Scripting Prop Distinction
I often get asked to read a mail, doc or Prop, ripening prior sending prospectwards.
I resist that most tempting of compulsion, so do not rush into the reeds of editing another's work.
One recurrent theme, seems general acknowledgement that writing your most formal language is best advised.
Particularly with headings and sectional titles.
True enough, C-suite beats Street.
Yet don't miss the trick of bringing a touch of your personality into proceedings.
You can stay professional without lurching lackadaisical.
I know of some solution sellers lately that've asked their AI-bot of choice to punchily reword for brevity their draft prose for certain sections.
Yet AI cannot help with your own sparkle.
The authenticity, rapport and memorability that gives you your edge.
You needn't go all tabloid-splash headliner.
Something still true to you, yet a little out-of-the-ordinary can both jolt the reader into nodding along and help them accept your suggestions.
If you've a tech angle, you too could use whatever the zeitgeist term of the sector might be in a new way. Such as the 'decoded' suffix device I blogged on recently.

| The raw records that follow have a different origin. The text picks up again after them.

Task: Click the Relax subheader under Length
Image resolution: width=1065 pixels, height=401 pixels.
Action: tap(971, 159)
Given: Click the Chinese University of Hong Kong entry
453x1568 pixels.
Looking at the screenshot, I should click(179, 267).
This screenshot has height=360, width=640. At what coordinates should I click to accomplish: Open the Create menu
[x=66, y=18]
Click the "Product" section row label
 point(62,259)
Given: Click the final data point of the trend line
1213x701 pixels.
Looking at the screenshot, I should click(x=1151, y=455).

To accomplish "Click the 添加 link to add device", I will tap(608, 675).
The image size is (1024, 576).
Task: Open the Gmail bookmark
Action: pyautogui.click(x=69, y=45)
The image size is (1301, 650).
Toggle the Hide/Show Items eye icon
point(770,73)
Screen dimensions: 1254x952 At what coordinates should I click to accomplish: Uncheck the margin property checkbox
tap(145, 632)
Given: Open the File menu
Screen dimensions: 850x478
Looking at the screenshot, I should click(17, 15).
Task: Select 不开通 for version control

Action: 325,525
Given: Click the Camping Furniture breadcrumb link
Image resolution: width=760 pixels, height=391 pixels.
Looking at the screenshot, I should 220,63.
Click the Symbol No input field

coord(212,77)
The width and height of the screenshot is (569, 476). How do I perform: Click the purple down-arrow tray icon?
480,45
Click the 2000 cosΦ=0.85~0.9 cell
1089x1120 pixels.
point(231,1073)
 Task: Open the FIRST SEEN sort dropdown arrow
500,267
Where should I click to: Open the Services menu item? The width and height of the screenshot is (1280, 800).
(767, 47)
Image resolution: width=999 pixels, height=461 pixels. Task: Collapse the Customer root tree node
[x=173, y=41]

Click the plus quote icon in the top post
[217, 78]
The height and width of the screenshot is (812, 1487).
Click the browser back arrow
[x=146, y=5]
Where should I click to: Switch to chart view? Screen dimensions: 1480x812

If there's a snappy TLA (three letter abbreviation or something in such style) at play, then maybe there's also a superlative or noun to slip it into. Could even, carefully, be one (but not that one) beginning F.
If there's a trending term in the orbit of your bid, then perhaps a way can be found to allude to it.
By way of example, for the mainstream AI is this year's breakout bubble.
With which you might be able to have a little fun remixing some of its terms. Like from ML to IA, LLM to AGI, or quantum to multimodal. It almost doesn't matter what any of that salad means. Offer the killer slaw.
Inject a bit of character.
You will stand out. Buyers will warm to you. Own their new expression.
To read like all the others do, is to make less sales.
Always worth letting at least your subconscious whirr away around and about on such.